Der Leiter der österreichischen Zentralstelle zur Bekämpfung der Schlepperkriminalität, Gerald Tatzgern, sieht das anders. Seiner Ansicht nach wird die neue Route von Belgrad ins EU-Land Kroatien entlang der wichtigen europäischen Eisenbahnstrecke München-Istanbul oder Athen verlaufen. Die Entfernung von der serbischen Hauptstadt zum kroatischen Grenzübergang Bajakovo beträgt 110 Kilometer. Von dort ginge es laut Tatzgern weiter nach Zagreb und über Slowenien nach Kärnten oder in die Steiermark. Umständlichere Routen sind Mazedonien-Kosovo-Bosnien-Kroatien, Serbien-Bosnien-Kroatien oder von Nordgriechenland über Albanien und die Adria nach Süditalien.

In der Tat sind am vergangenen Donnerstag in Slowenien erste Flüchtlinge aus Syrien eingetroffen. Sie wurden in der nordöstlichen Region Prekmurje aufgegriffen. Am Samstag reiste außerdem eine Gruppe von Flüchtlingen aus dem Irak und Syrien über die slowenische Grenze bei Spielfeld in der Steiermark nach Österreich. Es gibt Vermutungen, dass es bei einer Verlagerung der Flüchtlingsströme auf Kärnten besonders viele Übertritte beim Karawanken-Tunnel geben werde, weil dort eine direkte Verbindung nach Deutschland existiert. Der Tunnel müsste dann angesichts der Fußgänger wohl befristet gesperrt werden.

Unterdessen trifft Slowenien, allem Gleichmut zum Trotz, Vorbereitungen für den Krisenfall. Gestern tagte ein Einsatzstab im Innenministerium, es sollen sechs Aufnahmelager entlang der ungarischen und kroatischen Grenze geplant sein. Eine Insider-Information, die so offiziell jedoch noch nicht bestätigt wurde.

Generell wird aber auch Slowenien lediglich als Transitland in Richtung Österreich und Deutschland gesehen. Ob sich die slowenischen Behörden wie ihre ungarischen Kollegen verhalten und die Migranten einfach weiterziehen lassen, ist noch ungewiss.

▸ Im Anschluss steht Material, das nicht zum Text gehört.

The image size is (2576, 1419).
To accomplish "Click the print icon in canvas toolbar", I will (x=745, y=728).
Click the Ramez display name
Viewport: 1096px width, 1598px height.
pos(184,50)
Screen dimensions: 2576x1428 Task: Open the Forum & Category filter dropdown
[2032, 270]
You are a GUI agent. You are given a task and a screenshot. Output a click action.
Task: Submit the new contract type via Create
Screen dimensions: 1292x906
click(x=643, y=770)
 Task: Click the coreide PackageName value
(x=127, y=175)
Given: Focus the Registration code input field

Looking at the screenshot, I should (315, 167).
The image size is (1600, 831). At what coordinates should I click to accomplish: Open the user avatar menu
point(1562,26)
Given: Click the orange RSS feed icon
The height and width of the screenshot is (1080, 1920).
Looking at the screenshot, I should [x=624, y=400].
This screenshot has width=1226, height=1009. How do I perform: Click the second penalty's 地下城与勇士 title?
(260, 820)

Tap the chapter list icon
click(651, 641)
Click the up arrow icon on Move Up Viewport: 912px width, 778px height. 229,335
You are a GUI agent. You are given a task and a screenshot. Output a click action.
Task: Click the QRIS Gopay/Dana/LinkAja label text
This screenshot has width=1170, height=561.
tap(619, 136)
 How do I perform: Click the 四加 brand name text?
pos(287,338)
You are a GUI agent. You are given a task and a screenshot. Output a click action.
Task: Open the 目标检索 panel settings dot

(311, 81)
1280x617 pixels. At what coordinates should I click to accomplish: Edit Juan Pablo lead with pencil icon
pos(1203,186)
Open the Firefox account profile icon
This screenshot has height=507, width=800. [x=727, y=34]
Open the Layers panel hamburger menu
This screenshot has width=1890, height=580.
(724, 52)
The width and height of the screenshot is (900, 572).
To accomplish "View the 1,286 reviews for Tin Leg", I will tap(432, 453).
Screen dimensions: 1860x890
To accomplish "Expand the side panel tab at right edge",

Zuletzt betonte das Innenministerium in Ljubljana, alle Flüchtlinge, die keinen Asylantrag stellen, in jenes Land abschieben zu wollen, über das sie nach Slowenien eingereist sind.

Auch die kroatische Regierung gibt sich - noch - betont gelassen. Hier geht man offiziell davon aus, als Nicht-Schengen-Land vorerst auch als Transitland nicht interessant zu sein. Sollte dennoch eine große Zahl an Migranten die kroatische Grenze überqueren, sei man vorbereitet. Denn: Auch Serbien gehört ja nicht dem Schengen-Raum an.